▶ _THE PROBLEM_:
Decide whether each statement below agrees with the article on the Bahamas' national debt, answering yes or no and quoting the article's deciding words.
1. The national debt is expected to peak in the 2023-2024 fiscal year.
2. The Fiscal Strategy Report was released in the morning.
3. In the most recent fiscal year, the debt stood at 100.4 percent of GDP.

▶ _TEXT PROVIDED_:
____

By NEIL HARTNELL
Tribune Business Editor
nhartnell@tribunemedia.net
The Bahamas’ national debt is forecast to peak at $11.2bn in the 2023-2024 fiscal year, it was revealed last night, and return to the legally-required 50 percent of GDP threshold by the next decade.
The Government’s 2021 Fiscal Strategy Report, released not long before midnight, forecast that the country’s debt will hit $10.8bn by end-June 2022. This represents a sum equivalent to 93.3 percent of gross domestic product (GDP) or economic output, and is a slight decline on the 100 percent ratio that was achieved at the same time in 2021.
“In line with the projected overall balance, the nominal debt level is expected to increase in fiscal year 2021-2022 to approximately $10.8bn or 93.3 percent of GDP, a decline from the 100.4 percent experienced during the most recent fiscal year,” the report said.

____

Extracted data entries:

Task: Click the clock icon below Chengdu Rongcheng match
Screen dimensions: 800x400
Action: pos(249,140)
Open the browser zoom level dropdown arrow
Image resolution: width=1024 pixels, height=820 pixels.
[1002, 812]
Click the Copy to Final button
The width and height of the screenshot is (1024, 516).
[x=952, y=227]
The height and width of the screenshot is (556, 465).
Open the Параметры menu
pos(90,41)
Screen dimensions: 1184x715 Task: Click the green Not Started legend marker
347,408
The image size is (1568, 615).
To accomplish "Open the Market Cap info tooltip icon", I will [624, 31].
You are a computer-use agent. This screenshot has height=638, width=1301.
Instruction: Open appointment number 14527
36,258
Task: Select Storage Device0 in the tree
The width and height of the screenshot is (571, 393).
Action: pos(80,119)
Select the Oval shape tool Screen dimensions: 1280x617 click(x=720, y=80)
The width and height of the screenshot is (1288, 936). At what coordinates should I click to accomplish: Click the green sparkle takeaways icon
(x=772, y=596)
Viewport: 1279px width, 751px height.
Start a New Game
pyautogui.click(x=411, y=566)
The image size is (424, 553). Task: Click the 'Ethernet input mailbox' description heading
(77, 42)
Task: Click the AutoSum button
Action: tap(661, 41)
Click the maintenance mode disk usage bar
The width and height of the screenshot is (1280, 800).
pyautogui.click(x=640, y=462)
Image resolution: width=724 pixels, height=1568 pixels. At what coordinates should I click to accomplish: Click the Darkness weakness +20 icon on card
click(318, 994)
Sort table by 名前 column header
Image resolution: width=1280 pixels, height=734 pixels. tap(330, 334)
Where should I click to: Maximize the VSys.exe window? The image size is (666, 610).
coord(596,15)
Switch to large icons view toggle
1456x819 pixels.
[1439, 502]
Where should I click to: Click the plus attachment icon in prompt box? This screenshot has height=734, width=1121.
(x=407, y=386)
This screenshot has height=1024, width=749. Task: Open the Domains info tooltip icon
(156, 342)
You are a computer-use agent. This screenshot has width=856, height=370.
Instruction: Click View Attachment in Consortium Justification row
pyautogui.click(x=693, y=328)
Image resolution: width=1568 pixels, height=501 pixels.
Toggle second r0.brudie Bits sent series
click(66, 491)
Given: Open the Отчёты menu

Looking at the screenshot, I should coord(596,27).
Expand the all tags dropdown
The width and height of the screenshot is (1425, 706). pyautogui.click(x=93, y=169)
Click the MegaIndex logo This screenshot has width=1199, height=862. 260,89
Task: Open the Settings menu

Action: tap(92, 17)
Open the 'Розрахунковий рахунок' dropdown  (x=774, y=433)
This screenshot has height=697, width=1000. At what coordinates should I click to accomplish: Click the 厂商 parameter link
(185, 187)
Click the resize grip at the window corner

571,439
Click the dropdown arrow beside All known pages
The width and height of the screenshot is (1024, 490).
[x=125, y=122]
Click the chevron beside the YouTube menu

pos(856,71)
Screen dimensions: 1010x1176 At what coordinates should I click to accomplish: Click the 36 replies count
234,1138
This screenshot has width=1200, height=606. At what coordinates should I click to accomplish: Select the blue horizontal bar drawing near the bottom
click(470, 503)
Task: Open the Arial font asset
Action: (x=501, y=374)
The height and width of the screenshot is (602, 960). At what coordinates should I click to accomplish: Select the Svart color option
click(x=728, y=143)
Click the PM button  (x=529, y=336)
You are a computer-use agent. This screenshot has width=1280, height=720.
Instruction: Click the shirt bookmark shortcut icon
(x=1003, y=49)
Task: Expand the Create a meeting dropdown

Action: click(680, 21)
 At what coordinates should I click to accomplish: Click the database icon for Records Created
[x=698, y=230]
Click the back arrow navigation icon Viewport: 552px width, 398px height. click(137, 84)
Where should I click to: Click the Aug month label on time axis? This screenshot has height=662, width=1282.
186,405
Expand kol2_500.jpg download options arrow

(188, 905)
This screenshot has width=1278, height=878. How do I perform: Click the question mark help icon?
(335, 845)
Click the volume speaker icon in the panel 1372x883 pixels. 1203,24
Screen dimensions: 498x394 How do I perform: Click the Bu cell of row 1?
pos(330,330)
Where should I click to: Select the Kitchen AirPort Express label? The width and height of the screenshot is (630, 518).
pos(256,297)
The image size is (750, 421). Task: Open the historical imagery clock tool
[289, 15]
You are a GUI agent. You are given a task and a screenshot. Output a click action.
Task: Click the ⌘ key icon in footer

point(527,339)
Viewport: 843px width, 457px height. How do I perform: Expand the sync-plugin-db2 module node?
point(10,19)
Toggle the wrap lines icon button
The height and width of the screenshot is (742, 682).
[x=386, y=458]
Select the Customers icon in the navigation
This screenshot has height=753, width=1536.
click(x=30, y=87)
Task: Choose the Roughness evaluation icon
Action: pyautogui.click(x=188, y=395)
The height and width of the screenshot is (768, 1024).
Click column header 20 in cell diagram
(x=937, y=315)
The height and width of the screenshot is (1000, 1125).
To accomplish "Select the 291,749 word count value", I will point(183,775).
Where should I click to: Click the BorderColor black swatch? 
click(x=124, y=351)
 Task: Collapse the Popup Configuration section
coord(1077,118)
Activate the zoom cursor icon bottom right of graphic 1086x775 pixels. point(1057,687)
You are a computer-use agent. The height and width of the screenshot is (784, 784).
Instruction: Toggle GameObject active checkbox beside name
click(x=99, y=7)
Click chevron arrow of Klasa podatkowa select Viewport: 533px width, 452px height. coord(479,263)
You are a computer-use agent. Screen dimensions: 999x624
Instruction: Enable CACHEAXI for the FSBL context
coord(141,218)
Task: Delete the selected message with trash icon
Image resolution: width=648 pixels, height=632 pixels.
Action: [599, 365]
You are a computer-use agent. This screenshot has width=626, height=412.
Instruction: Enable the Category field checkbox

____

▶ _SOLVED EXERCISE_:
1. Yes: "forecast to peak at $11.2bn in the 2023-2024 fiscal year"
2. No: "released not long before midnight"
3. Yes: "a decline from the 100.4 percent experienced during the most recent fiscal year"